== AIM ==
Reproduce the data word for word, from its first line through the line that contains "pos(410,148)".

BEGIN INPUT FOR THIS TASK

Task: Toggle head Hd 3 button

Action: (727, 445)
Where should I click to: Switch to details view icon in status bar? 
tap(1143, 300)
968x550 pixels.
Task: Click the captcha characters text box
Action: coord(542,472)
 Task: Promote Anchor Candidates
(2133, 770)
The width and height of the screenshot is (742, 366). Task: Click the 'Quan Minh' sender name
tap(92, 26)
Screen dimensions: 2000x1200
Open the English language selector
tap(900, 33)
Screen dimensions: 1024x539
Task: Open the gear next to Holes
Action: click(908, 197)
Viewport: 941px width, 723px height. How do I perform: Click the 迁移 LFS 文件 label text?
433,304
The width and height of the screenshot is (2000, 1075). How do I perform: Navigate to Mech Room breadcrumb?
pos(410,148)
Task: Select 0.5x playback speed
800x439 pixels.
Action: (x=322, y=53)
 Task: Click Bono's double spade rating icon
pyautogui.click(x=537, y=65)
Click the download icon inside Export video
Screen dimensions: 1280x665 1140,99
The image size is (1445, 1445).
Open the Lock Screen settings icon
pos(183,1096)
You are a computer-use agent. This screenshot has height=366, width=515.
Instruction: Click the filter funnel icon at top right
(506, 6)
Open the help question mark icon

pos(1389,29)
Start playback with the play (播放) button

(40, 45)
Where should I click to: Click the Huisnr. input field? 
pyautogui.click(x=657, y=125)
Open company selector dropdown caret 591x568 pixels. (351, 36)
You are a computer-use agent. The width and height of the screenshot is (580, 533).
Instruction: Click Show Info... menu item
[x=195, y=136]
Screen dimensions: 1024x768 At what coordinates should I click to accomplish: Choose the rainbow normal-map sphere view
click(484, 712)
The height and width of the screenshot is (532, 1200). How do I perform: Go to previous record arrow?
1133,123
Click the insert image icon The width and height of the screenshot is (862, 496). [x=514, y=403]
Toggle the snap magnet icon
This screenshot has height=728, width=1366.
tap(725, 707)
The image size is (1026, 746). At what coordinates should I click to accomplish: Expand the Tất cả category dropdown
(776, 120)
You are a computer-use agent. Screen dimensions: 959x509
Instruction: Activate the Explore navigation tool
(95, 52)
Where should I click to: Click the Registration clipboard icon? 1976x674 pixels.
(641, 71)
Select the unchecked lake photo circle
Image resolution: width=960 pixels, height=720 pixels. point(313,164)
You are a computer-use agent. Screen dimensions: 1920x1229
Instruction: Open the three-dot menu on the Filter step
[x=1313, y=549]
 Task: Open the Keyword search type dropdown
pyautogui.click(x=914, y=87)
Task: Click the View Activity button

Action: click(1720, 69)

END INPUT FOR THIS TASK

== RESULT FOR THIS EXERCISE ==
Task: Toggle head Hd 3 button

Action: (727, 445)
Where should I click to: Switch to details view icon in status bar? 
tap(1143, 300)
968x550 pixels.
Task: Click the captcha characters text box
Action: coord(542,472)
 Task: Promote Anchor Candidates
(2133, 770)
The width and height of the screenshot is (742, 366). Task: Click the 'Quan Minh' sender name
tap(92, 26)
Screen dimensions: 2000x1200
Open the English language selector
tap(900, 33)
Screen dimensions: 1024x539
Task: Open the gear next to Holes
Action: click(908, 197)
Viewport: 941px width, 723px height. How do I perform: Click the 迁移 LFS 文件 label text?
433,304
The width and height of the screenshot is (2000, 1075). How do I perform: Navigate to Mech Room breadcrumb?
pos(410,148)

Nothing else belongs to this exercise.